→ Written request:
Copy the records below word for word, from the line containing "This screenshot has width=262, height=118." up to and including the line containing "tap(129, 225)".

→ Task inputs:
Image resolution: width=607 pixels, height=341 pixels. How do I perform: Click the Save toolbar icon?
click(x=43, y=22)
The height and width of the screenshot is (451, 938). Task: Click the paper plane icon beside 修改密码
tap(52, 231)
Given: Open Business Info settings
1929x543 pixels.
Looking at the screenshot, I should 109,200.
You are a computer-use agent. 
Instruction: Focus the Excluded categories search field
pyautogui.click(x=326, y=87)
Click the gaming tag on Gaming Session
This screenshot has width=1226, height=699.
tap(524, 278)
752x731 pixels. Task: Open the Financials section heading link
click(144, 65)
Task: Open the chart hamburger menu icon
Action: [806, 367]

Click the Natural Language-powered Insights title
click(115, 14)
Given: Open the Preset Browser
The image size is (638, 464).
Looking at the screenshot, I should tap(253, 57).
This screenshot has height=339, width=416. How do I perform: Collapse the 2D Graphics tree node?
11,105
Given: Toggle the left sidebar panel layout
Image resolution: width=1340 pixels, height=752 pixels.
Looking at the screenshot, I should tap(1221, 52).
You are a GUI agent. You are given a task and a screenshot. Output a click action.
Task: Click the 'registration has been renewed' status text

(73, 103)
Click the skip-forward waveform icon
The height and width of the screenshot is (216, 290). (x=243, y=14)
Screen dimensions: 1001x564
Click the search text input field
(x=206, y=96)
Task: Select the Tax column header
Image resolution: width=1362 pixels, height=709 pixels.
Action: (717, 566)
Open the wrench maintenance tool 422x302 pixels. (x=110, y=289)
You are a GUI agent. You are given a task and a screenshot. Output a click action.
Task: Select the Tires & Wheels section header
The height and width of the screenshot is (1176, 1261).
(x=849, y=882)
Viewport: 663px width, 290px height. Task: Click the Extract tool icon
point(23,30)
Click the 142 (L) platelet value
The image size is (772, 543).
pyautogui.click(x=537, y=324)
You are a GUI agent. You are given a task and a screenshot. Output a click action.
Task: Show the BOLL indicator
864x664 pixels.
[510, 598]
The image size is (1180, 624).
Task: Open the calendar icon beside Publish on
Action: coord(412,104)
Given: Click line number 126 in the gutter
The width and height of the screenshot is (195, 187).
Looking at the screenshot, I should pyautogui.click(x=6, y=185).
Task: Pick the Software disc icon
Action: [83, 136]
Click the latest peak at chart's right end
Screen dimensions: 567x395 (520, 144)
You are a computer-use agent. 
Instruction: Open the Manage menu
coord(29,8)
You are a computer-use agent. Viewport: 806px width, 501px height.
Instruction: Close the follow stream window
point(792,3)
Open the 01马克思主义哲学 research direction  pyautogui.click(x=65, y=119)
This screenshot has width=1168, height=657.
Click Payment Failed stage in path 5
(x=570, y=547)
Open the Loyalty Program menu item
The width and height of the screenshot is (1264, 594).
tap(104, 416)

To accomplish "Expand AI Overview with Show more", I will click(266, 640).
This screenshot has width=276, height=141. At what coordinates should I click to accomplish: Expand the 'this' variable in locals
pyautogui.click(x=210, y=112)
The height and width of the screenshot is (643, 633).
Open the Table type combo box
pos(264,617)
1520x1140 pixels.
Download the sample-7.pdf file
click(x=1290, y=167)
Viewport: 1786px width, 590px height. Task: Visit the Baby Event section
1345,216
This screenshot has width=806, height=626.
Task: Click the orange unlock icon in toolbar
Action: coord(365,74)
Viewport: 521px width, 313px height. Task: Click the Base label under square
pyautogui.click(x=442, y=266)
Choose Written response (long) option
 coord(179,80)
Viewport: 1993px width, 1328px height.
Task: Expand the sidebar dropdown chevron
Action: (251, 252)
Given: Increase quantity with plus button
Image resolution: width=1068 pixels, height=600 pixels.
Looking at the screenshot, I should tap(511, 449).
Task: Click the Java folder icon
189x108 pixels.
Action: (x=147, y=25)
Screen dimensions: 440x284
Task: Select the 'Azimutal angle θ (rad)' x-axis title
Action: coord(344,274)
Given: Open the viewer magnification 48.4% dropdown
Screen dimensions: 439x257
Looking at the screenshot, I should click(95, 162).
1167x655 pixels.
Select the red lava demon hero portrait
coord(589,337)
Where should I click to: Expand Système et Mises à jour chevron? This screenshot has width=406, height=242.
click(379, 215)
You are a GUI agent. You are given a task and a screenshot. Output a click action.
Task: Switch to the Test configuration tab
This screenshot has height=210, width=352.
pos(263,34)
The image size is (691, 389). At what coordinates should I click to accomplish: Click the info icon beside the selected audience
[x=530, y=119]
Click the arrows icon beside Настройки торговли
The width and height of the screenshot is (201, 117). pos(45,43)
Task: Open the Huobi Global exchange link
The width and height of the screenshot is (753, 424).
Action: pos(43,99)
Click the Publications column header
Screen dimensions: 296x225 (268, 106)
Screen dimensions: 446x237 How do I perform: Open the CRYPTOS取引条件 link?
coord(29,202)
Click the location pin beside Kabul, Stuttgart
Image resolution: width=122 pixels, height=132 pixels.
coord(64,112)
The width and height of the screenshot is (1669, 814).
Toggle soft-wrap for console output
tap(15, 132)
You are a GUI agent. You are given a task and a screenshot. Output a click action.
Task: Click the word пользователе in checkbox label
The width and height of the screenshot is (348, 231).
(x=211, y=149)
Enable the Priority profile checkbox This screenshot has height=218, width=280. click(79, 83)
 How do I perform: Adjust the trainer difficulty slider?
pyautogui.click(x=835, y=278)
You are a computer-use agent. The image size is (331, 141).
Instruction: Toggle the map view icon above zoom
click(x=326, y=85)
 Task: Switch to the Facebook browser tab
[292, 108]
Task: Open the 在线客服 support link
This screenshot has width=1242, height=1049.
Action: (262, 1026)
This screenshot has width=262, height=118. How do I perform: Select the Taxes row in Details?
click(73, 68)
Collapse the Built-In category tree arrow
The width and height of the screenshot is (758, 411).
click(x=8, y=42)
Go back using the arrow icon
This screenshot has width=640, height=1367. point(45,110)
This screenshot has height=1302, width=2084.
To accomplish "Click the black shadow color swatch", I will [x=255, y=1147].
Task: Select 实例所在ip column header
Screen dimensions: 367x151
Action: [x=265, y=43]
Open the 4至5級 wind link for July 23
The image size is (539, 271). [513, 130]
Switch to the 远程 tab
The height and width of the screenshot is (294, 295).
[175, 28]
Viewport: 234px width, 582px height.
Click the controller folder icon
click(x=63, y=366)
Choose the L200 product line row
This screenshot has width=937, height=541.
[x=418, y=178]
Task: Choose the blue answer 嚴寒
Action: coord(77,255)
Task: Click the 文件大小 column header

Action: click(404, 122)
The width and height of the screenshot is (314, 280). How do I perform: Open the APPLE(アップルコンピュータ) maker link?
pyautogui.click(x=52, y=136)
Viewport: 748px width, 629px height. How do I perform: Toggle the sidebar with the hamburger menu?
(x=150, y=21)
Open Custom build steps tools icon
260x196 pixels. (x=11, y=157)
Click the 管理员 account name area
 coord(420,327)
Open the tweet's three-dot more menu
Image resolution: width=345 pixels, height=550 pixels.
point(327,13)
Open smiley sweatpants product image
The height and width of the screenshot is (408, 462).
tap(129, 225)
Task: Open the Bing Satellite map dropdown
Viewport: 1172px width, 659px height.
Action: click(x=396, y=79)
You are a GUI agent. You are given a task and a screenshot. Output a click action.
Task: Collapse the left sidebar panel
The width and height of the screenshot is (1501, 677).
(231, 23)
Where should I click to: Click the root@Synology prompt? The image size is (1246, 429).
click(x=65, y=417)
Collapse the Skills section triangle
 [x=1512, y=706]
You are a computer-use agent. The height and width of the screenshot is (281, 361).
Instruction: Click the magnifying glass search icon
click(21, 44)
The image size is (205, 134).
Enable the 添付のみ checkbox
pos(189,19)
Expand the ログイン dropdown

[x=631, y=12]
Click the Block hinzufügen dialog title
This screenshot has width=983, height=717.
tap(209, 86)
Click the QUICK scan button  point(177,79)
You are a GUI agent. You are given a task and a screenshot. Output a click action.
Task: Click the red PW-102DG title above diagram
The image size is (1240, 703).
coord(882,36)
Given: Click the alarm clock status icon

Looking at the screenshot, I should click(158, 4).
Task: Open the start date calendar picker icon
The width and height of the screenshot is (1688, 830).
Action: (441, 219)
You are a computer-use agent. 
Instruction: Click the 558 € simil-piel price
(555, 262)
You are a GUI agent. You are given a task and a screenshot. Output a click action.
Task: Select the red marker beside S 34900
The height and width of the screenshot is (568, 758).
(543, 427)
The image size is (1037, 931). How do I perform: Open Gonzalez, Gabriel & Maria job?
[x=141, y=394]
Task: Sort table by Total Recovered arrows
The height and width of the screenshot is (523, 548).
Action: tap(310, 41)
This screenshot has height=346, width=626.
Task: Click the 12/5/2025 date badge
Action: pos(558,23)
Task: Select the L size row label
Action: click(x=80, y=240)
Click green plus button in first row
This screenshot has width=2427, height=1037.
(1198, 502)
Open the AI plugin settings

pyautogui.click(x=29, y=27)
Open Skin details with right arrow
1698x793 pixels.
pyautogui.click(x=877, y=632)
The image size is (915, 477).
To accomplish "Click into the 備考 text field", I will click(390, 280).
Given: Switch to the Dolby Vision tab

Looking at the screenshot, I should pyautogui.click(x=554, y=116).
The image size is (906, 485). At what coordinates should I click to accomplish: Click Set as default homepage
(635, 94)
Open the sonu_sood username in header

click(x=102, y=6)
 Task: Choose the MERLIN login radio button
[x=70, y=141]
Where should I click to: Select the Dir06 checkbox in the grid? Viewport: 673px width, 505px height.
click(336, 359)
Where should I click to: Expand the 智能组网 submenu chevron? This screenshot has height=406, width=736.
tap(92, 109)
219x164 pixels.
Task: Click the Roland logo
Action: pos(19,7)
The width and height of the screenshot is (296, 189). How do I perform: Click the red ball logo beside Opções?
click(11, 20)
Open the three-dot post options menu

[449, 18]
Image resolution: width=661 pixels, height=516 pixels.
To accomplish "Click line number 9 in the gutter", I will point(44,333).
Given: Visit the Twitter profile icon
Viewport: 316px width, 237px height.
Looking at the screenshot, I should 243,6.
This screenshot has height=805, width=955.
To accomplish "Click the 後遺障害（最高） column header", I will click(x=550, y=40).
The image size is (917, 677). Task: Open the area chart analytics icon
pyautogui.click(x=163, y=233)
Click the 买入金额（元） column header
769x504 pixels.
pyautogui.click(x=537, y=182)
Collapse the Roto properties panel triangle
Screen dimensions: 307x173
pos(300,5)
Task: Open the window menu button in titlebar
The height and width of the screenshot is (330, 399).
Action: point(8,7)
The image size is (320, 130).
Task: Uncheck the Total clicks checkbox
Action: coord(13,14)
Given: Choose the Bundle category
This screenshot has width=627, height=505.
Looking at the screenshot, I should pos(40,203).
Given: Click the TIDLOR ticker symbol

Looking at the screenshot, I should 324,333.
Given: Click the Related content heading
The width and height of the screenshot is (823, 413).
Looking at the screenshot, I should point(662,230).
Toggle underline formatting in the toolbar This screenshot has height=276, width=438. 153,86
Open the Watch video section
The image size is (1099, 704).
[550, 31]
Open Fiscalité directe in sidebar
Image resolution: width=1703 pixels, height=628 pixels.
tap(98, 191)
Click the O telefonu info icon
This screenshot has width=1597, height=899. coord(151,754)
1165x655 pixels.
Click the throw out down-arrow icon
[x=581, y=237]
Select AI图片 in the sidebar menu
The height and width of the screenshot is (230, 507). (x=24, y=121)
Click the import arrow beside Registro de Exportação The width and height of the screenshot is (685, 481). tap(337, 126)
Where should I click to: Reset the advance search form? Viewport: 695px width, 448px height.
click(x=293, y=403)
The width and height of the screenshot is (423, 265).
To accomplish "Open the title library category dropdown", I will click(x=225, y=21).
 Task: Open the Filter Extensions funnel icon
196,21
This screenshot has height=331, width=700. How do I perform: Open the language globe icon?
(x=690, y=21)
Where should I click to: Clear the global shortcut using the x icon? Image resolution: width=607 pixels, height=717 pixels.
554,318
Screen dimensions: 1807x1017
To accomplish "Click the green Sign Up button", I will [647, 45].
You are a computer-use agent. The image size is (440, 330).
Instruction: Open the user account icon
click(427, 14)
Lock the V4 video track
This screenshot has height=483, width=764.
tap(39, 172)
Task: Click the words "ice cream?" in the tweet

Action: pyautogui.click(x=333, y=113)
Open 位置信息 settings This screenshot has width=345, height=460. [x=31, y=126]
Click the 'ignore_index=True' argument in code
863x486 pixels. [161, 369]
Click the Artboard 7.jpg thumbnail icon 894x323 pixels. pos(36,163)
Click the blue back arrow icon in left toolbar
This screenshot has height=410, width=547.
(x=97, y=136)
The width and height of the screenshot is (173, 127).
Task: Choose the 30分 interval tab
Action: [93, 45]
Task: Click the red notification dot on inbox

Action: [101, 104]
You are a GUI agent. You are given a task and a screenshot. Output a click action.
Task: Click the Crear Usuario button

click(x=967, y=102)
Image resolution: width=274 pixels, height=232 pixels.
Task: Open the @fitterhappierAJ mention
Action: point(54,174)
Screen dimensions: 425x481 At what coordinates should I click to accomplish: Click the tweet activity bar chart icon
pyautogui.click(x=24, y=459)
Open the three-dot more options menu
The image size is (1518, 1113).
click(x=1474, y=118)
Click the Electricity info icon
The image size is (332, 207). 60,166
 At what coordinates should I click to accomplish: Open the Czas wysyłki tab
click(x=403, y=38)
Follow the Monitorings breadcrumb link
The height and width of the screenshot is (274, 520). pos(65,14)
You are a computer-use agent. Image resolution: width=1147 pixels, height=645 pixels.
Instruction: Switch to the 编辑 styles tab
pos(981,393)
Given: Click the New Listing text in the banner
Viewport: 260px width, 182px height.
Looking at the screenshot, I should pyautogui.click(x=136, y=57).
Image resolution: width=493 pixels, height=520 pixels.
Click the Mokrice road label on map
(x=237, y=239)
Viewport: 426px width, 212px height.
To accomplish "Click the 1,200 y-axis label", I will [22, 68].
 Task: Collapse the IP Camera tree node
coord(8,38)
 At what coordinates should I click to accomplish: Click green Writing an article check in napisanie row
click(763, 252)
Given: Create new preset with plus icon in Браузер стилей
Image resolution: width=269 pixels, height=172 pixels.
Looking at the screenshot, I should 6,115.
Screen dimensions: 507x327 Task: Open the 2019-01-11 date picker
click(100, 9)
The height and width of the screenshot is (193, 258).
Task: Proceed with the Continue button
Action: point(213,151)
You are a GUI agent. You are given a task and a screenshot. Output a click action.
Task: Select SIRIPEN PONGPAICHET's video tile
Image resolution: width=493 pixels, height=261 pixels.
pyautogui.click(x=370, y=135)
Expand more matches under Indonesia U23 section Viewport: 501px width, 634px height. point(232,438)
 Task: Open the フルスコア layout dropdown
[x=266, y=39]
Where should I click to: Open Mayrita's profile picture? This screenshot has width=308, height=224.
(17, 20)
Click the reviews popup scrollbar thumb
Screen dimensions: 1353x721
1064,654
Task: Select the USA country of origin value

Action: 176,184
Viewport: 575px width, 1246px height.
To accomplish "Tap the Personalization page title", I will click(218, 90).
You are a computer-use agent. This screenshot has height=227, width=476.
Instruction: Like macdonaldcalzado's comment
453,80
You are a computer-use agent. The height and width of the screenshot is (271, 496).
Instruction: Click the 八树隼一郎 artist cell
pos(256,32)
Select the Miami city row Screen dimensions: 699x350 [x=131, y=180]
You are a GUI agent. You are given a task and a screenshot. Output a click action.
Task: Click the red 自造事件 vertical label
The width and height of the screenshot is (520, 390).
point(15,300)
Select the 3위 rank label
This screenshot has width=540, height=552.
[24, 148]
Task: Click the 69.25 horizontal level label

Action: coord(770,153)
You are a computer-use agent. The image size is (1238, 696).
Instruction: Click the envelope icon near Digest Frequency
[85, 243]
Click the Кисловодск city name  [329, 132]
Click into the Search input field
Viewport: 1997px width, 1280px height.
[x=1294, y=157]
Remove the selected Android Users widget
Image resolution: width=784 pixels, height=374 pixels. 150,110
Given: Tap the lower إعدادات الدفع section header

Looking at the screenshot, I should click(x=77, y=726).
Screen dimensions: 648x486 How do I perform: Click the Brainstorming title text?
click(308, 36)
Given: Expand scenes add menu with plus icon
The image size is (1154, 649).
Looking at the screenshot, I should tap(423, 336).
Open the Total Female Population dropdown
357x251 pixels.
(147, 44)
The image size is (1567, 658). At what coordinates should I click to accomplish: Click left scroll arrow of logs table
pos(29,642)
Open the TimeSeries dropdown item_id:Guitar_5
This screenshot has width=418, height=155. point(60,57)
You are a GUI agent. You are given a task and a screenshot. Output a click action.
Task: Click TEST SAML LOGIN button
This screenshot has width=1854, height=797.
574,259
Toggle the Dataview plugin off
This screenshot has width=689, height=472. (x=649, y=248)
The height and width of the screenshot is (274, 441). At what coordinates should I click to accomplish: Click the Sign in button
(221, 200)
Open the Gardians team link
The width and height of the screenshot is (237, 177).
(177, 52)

→ Output for this exercise:
This screenshot has width=262, height=118. How do I perform: Select the Taxes row in Details?
click(73, 68)
Collapse the Built-In category tree arrow
The width and height of the screenshot is (758, 411).
click(x=8, y=42)
Go back using the arrow icon
This screenshot has width=640, height=1367. point(45,110)
This screenshot has height=1302, width=2084.
To accomplish "Click the black shadow color swatch", I will [x=255, y=1147].
Task: Select 实例所在ip column header
Screen dimensions: 367x151
Action: [x=265, y=43]
Open the 4至5級 wind link for July 23
The image size is (539, 271). [513, 130]
Switch to the 远程 tab
The height and width of the screenshot is (294, 295).
[175, 28]
Viewport: 234px width, 582px height.
Click the controller folder icon
click(x=63, y=366)
Choose the L200 product line row
This screenshot has width=937, height=541.
[x=418, y=178]
Task: Choose the blue answer 嚴寒
Action: coord(77,255)
Task: Click the 文件大小 column header

Action: click(404, 122)
The width and height of the screenshot is (314, 280). How do I perform: Open the APPLE(アップルコンピュータ) maker link?
pyautogui.click(x=52, y=136)
Viewport: 748px width, 629px height. How do I perform: Toggle the sidebar with the hamburger menu?
(x=150, y=21)
Open Custom build steps tools icon
260x196 pixels. (x=11, y=157)
Click the 管理员 account name area
 coord(420,327)
Open the tweet's three-dot more menu
Image resolution: width=345 pixels, height=550 pixels.
point(327,13)
Open smiley sweatpants product image
The height and width of the screenshot is (408, 462).
tap(129, 225)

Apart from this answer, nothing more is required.